◆ **MATERIAL FOR THIS EXERCISE**
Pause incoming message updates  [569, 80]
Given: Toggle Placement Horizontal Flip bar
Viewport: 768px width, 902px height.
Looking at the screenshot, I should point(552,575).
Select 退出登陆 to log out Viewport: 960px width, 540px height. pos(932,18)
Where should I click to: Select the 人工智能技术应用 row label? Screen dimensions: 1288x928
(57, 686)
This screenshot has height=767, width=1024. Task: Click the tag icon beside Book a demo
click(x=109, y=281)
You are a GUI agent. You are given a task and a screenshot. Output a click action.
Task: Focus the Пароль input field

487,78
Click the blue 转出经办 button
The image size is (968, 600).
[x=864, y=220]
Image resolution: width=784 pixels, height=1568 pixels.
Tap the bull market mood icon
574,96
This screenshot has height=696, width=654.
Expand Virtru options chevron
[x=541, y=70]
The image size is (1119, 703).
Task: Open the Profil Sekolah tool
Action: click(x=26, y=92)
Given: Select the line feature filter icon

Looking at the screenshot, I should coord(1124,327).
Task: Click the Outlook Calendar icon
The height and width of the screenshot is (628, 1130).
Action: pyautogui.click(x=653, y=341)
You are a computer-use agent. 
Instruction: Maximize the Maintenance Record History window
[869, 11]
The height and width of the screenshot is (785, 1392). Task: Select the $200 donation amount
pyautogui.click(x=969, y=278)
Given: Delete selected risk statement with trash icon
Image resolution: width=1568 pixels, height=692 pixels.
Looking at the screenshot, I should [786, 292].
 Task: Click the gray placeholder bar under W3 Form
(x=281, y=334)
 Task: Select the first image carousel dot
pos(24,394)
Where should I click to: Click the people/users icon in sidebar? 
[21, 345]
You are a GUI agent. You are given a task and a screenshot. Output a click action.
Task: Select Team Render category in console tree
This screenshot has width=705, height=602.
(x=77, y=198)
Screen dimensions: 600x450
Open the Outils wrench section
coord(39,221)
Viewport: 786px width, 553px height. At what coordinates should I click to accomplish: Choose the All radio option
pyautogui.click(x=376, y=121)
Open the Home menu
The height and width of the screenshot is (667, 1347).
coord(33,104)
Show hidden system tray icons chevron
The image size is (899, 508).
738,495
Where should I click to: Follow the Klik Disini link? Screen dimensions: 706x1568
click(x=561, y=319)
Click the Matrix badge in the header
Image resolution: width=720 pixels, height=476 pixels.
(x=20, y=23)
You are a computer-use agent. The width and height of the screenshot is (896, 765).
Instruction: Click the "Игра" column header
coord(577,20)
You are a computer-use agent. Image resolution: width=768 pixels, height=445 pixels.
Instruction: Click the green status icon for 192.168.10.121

◆ **WHAT YOU WILL DO**
Within the material above, output exactly the lines from the one with "Task: Focus the Пароль input field" through the one with "This screenshot has height=696, width=654.", end lines included, and nothing besides.

◆ **SOLUTION TO THIS PROBLEM**
Task: Focus the Пароль input field

487,78
Click the blue 转出经办 button
The image size is (968, 600).
[x=864, y=220]
Image resolution: width=784 pixels, height=1568 pixels.
Tap the bull market mood icon
574,96
This screenshot has height=696, width=654.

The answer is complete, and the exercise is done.